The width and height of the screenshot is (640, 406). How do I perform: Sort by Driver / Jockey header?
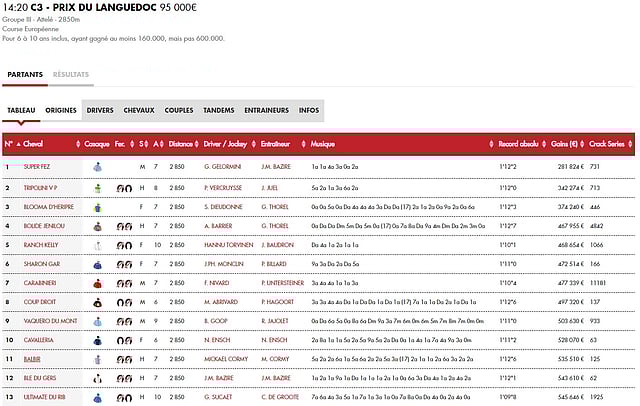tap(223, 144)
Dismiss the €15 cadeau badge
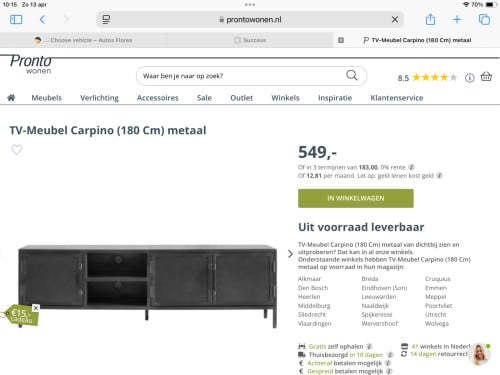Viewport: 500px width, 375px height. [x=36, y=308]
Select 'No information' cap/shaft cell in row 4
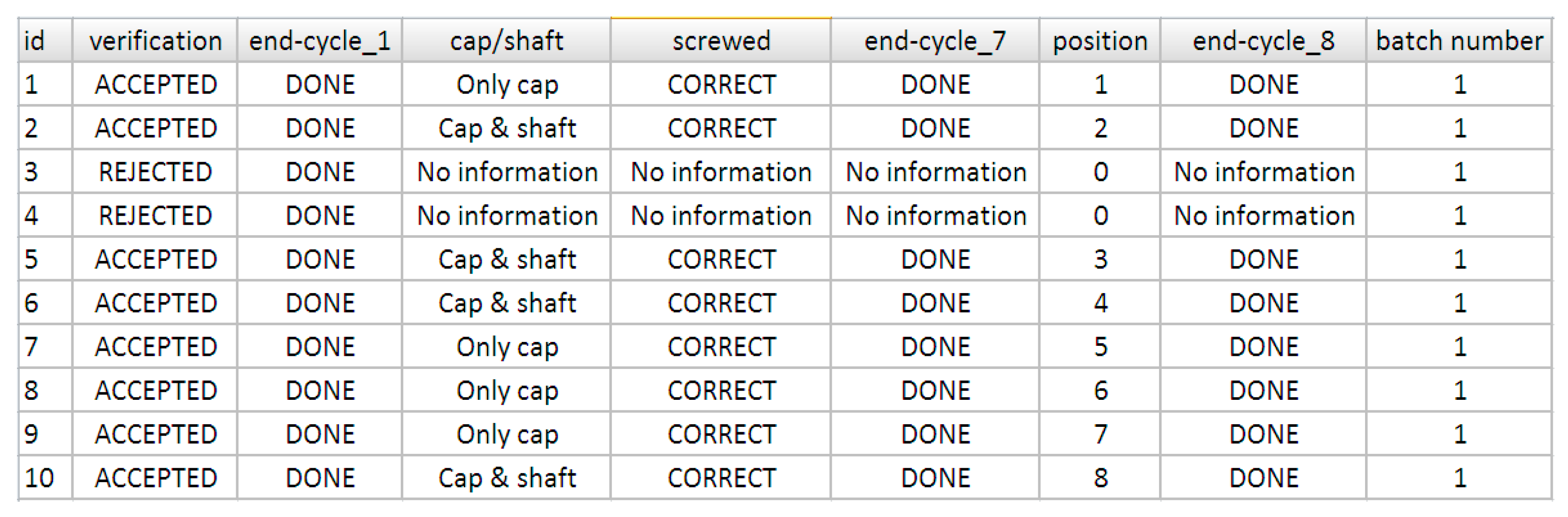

* * *

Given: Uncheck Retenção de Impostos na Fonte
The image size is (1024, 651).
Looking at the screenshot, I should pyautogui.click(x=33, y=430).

...

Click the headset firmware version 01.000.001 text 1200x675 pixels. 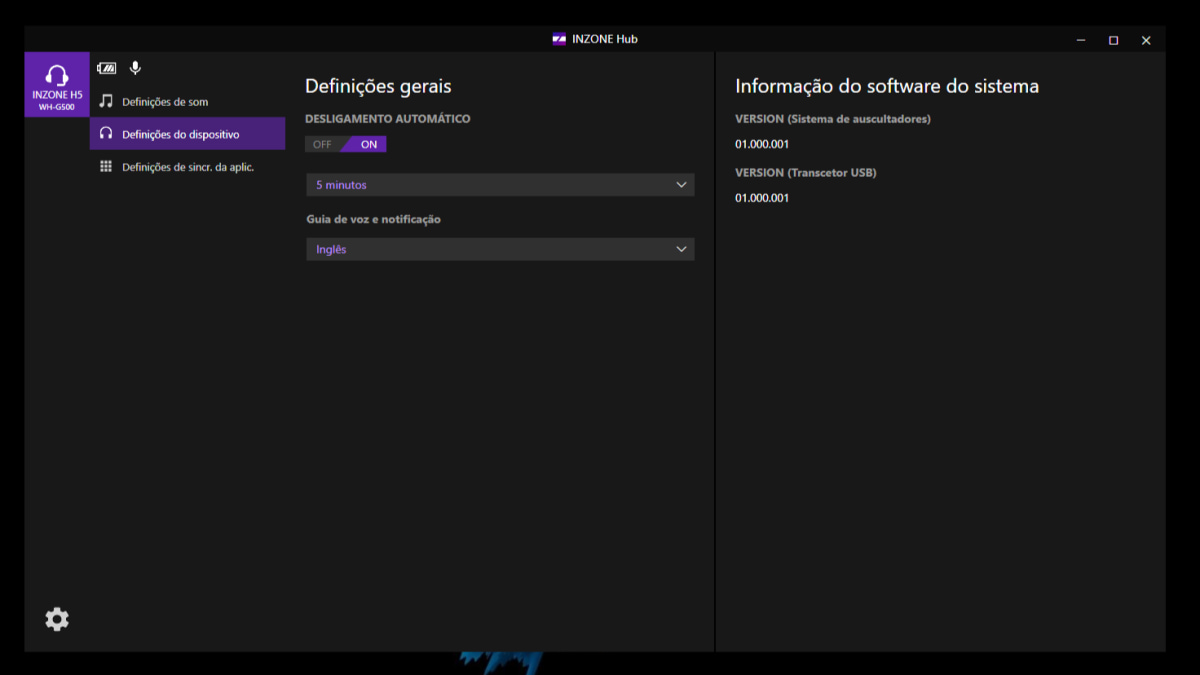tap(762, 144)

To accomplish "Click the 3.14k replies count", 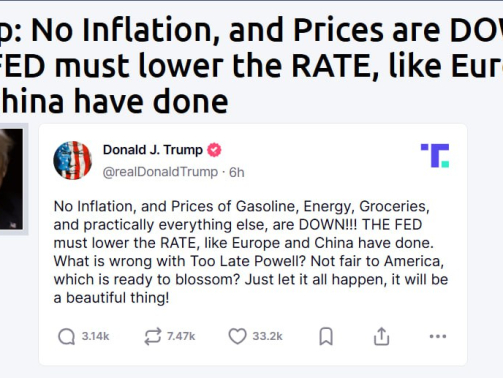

§ **Exercise details**: Would you copy out, exactly and with no pictures, only the lines above from the one that contains "The width and" through the one that contains "Select 'No information'"?

§ **Answer box**:
The width and height of the screenshot is (640, 406). How do I perform: Sort by Driver / Jockey header?
tap(223, 144)
Dismiss the €15 cadeau badge
Viewport: 500px width, 375px height. [x=36, y=308]
Select 'No information' cap/shaft cell in row 4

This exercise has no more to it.